A palavra escrita permitira-lhe não ouvir os gemidos da esposa, correr pelas margens da ribeira, suportar o declínio do corpo dela, rir alto sem motivos, não sentir o sofrimento dela, ignorar o adeus nos olhos do filho... Não quisera partilhar a dormência, ninguém testemunharia o descobrir-se humano e vulnerável. Um ano. Meses preenchidos em madrugadas de escrita frenética, os ruídos ininterruptos da morte no quarto ao lado, versos para tentar prender o demónio raiva, sempre o mesmo. A violência ainda assombrava as palavras, escrevera-se desvio padrão abaixo e acima de si, intemporal. Percebera enfim a inevitabilidade da morte dela, a aproximação da sua ausência definitiva mas recusara as consequências. Não o deveria ter feito: a poesia... a poesia tarda mas não falha.

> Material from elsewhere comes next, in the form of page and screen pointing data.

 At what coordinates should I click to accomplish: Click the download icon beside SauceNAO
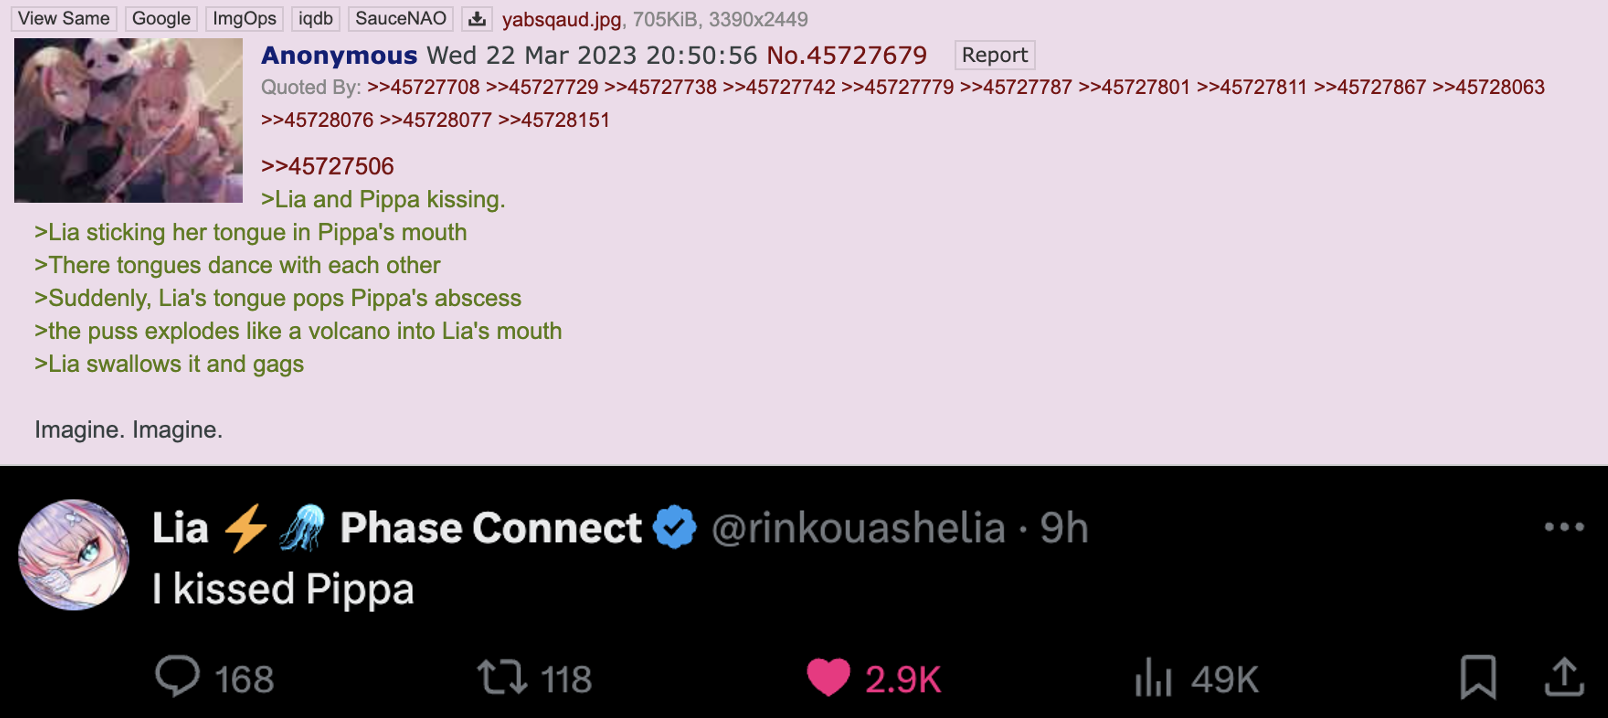pos(477,19)
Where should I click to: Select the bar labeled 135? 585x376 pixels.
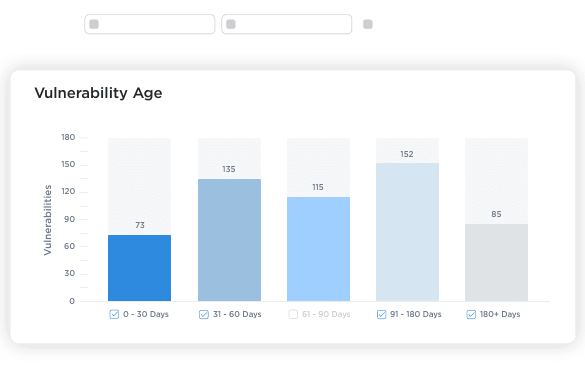(x=229, y=240)
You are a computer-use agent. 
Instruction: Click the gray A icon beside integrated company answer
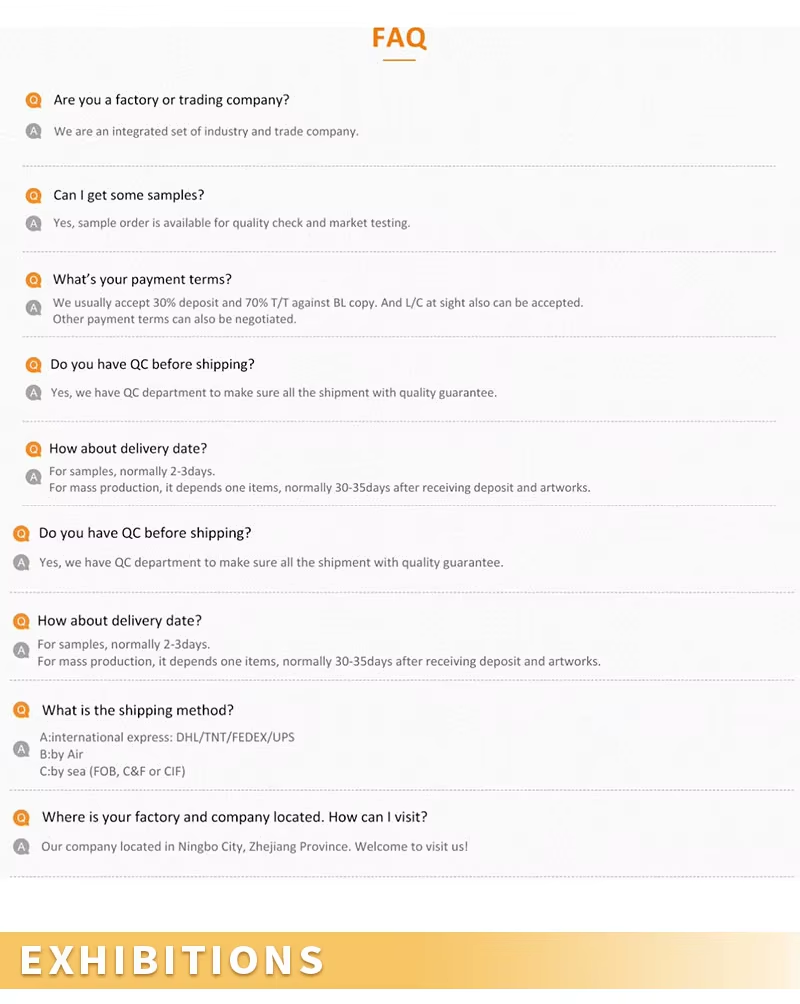pos(33,131)
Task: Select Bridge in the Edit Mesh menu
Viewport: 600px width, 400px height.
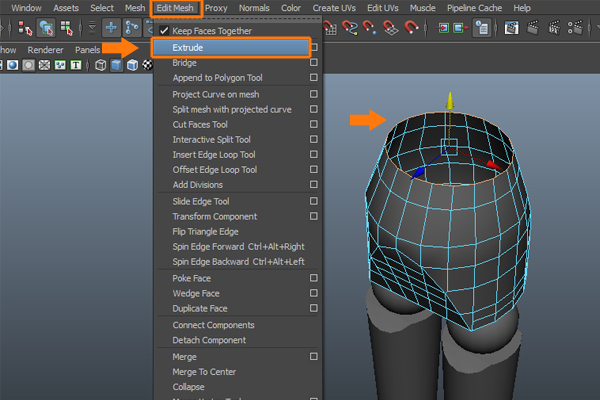Action: 184,63
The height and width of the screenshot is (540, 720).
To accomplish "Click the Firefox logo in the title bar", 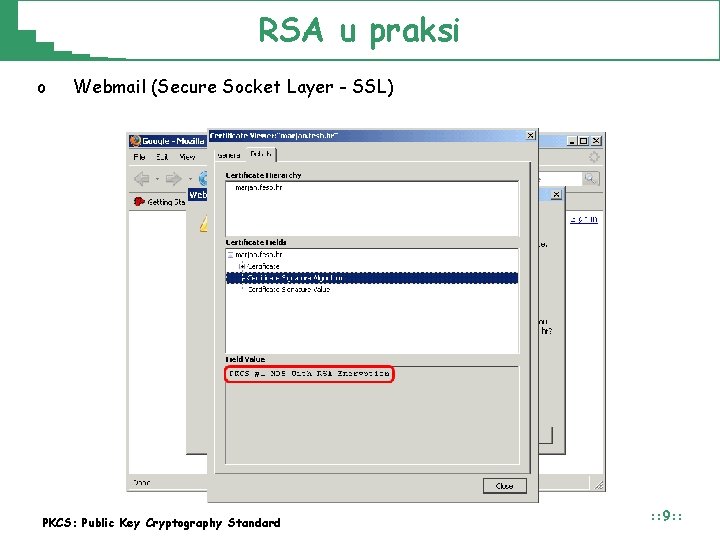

Outro ano. Sozinho a recordar-se numa casa vazia... outra vez na freguesia, no mato a largar um corpo, no meio do mar para voltar muralha, nas cubatas a queimar o chão, no quarto escuro da tortura, na esquadra do continente português... Ficara sozinho, acabara... derrotado. Já estivera vivo como o vento, vibrante e em movimento, já fora um homem orgulhoso e o chefe de uma família respeitada. Fora temido para lá dos limites e agora era um farrapo. Um trapo velho sem préstimo. Ao devolver-lhe o caderno dos poemas, via postal, o filho rabiscara palavras tormento, o juízo final: 
 
Um “pide” a procurar redenção na poesia? Sempre vos julguei analfabetos ou insensíveis às letras, não consegui ler tudo... o trabalho também me ocupa imenso tempo, é uma prisão injusta. 
 
M. Lisboa: 2015

Particularidade em jazigo - Cemitério da Ribeira Grande: Ilha de São Miguel (fotografia: dulcecor)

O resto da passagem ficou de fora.